Am 26. August 1941, also vor fast genau 84 Jahren, notiert die suchende Etty: „In mir gibt es einen ganz tiefen Brunnen. Und darin ist Gott. Manchmal ist er für mich erreichbar. Aber oft liegen Steine und Geröll auf dem Brunnen und dann ist Gott begraben. Dann muss er wieder ausgegraben werden.“ (132) . Und ganz am Schluss ihrer Aufzeichnungen heißt es, wie im Rückblick auf den intensiven Weg des Tagebuchs: „Was war das im Grunde für eine seltsame Geschichte von mir: Von dem Mädchen, das beten lernte. Es ist meine intimste Gebärde, intimer als jede Gebärde mit einem Mann.“ (693). Ja, diese junge Frau hat Gott entdeckt und ist ein betender Mensch geworden. Im Herbst 1943 ist sie in Auschwitz ermordet worden, nicht einmal 30-jährig.

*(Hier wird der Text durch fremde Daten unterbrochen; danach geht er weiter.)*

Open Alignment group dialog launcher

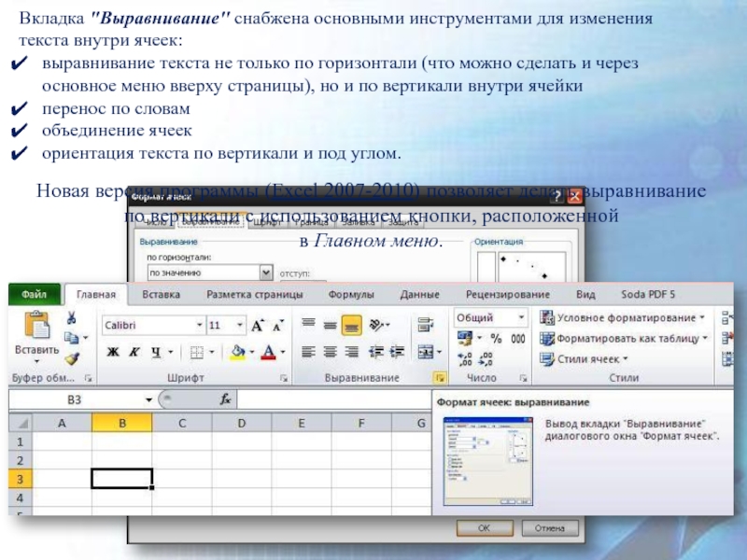click(x=437, y=378)
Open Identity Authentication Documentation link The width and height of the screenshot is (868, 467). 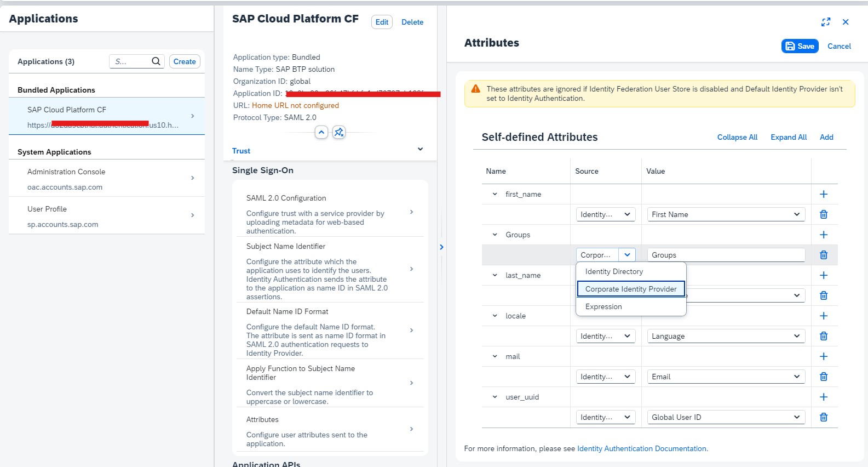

„Hineinhorchen“ – dieses deutsche Wort war für Etty Hillesum besonders wichtig. In der Tat ein Codewort authentischer Spiritualität. Im September 1942 notiert sie: „Eigentlich ist mein ganzes Leben ein einziges unablässiges `hineinhorchen`, in mich, in andere, in Gott. Und wenn ich sag: `Ich horch hinein `, dann ist es eigentlich Gott in mir, der ` hineinhorcht`. Das Wesentlichste und Tiefste in mir, das auf das Wesentlichste und Tiefste im anderen horcht. Von Gott zu Gott.“ (658) Ich kenne keine genauere Umschreibung dessen, was man Mystik nennen könnte – nicht in großen Worten oder auf besonderen Höhenflügen, sondern in der ganz banalen Alltagstreue.
Übrigens wusste zu Lebzeiten Etty Hillesums praktisch niemand von ihrem Tagebuch, aber sie tat vielen gut und strahlte Zuversicht aus. Unsereinem bleiben wenigstens ihre Texte, eine wahre Schatzkammer voller Sabbatkraft.